- _What you need to do_
Write the next part of the letter to Teen Ophelia, picking up right after its final line.

## start Passage provided

Dear Teen Ophelia,
Hey you with the crimped hair: turn down that Debbie Gibson tape and listen up.
You’re fifteen and the big girl-ask-guy dance is coming up. You’re smiling now, I can tell, because I know who you’re dying to invite. Sure, he’s an upperclassman and way out of your league, but he’s always been so nice to you, and he’s so totally cute. I say, go for it! He’s going to say yes, and you’re going to be on Cloud 9 for the next month. The night of the dance, you’ll wear your cutest red-checked shirt tied at the waist, and cut-off jeans (it’s “Sadie Hawkins” theme) and curl your hair just right. You and your friends will spend a fortune and about a million hours decorating a barn for dinner. Everything will be perfect.
You’ll get to the dance, and things will get awkward. But hey, you’re fifteen; you’re used to awkward, right? You’ll dance with your date, he’ll smile and do all the right things, but he’ll want to spend a lot of time with his friends, too. And you’ll let him, because you want to make him happy so he’ll fall in love with you. Well, I’m terribly sorry to say that’s not going to happen. Instead, the next day you’re going to discover that he was making out with another girl (your best friend’s younger sister, to be exact) while you were in the bathroom and while he was “with his friends.”
And everyone knew.

## end Passage provided
## start Entries provided

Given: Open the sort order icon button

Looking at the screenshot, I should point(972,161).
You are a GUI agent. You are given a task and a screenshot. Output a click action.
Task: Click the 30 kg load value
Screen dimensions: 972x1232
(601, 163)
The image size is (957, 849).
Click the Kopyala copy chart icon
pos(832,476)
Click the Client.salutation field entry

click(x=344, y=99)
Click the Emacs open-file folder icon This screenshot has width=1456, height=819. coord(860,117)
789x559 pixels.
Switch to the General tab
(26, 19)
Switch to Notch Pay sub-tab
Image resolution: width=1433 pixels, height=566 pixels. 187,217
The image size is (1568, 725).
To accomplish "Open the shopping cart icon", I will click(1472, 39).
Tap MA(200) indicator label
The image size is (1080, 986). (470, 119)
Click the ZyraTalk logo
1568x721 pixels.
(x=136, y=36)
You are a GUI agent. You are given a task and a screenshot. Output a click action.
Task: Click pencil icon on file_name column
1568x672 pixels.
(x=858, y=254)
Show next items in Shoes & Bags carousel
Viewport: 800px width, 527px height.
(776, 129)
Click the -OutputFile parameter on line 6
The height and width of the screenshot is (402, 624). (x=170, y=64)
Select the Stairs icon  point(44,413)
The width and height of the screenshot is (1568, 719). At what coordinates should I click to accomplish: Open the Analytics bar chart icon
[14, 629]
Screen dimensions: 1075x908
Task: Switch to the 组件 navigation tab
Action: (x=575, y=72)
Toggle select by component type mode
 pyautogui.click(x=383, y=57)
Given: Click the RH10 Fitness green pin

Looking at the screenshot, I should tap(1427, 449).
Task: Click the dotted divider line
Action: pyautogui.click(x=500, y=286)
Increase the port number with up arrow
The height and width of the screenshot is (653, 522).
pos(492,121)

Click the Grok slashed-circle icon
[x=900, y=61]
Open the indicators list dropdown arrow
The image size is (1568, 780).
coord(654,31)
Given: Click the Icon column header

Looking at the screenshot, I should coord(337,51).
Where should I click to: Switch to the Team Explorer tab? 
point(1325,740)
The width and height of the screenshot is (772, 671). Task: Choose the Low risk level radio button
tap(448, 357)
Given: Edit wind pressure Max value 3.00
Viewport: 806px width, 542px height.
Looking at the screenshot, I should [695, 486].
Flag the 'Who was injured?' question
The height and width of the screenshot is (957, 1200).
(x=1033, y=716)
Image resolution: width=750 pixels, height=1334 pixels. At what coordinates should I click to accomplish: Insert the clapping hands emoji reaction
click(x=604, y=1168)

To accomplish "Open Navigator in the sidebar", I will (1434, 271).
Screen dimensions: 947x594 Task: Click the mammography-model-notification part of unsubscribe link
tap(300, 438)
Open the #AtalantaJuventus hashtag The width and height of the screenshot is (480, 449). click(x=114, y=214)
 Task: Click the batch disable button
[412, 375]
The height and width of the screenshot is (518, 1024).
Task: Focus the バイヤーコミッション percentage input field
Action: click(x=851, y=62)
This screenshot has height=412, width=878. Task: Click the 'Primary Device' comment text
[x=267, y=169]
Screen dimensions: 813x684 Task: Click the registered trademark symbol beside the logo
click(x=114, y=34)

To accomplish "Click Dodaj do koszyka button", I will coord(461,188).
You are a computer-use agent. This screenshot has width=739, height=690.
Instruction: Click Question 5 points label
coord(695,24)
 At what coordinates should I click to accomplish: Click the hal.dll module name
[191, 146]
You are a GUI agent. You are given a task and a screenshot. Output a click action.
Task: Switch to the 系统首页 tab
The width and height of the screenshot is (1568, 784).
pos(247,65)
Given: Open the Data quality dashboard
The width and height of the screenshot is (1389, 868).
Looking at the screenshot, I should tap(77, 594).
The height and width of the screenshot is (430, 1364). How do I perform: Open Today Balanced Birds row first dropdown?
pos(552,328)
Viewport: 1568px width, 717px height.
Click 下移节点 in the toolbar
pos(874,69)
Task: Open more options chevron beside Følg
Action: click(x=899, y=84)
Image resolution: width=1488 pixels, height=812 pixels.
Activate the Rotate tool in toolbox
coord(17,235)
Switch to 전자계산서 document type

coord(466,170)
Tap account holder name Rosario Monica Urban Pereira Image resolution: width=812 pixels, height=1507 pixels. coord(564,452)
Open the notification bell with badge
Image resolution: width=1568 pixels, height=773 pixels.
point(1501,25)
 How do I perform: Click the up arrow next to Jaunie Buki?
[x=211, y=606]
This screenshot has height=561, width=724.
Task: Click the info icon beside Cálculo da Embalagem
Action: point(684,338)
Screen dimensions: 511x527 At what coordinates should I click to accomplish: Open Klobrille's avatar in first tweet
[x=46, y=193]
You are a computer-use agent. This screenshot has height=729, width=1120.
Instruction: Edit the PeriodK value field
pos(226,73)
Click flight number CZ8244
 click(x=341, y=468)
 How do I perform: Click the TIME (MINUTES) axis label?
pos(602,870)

## end Entries provided

- _Task response_
You’ll cry. Man, will you cry. First taste of betrayal. Hugest taste of humiliation. But let me tell you what happens next, because it’s pretty amazing. You’re going to forgive. And you’re going to befriended. And I’m telling you, little one, I don’t think I could do that now. I would be concocting some pretty creative revenge. But not you.
Your heart is so incredibly huge. Keep it wide open and keep on trusting. Yeah, you’ll get kicked in the teeth plenty of times because of it, but—thanks to those hideous braces you wore for two years—your teeth are strong and they can take it. You’re going to love a lot more and cry a bit, too. Enjoy it all.
And now for the advice part. You knew it was coming…
Don’t go to that party in the country. You know which one I’m talking about. Stay home instead and learn all the dance moves to “Electric Youth.” (You’ll do that later, anyway, but you should do it that night. Trust me. You don’t need that other experience.)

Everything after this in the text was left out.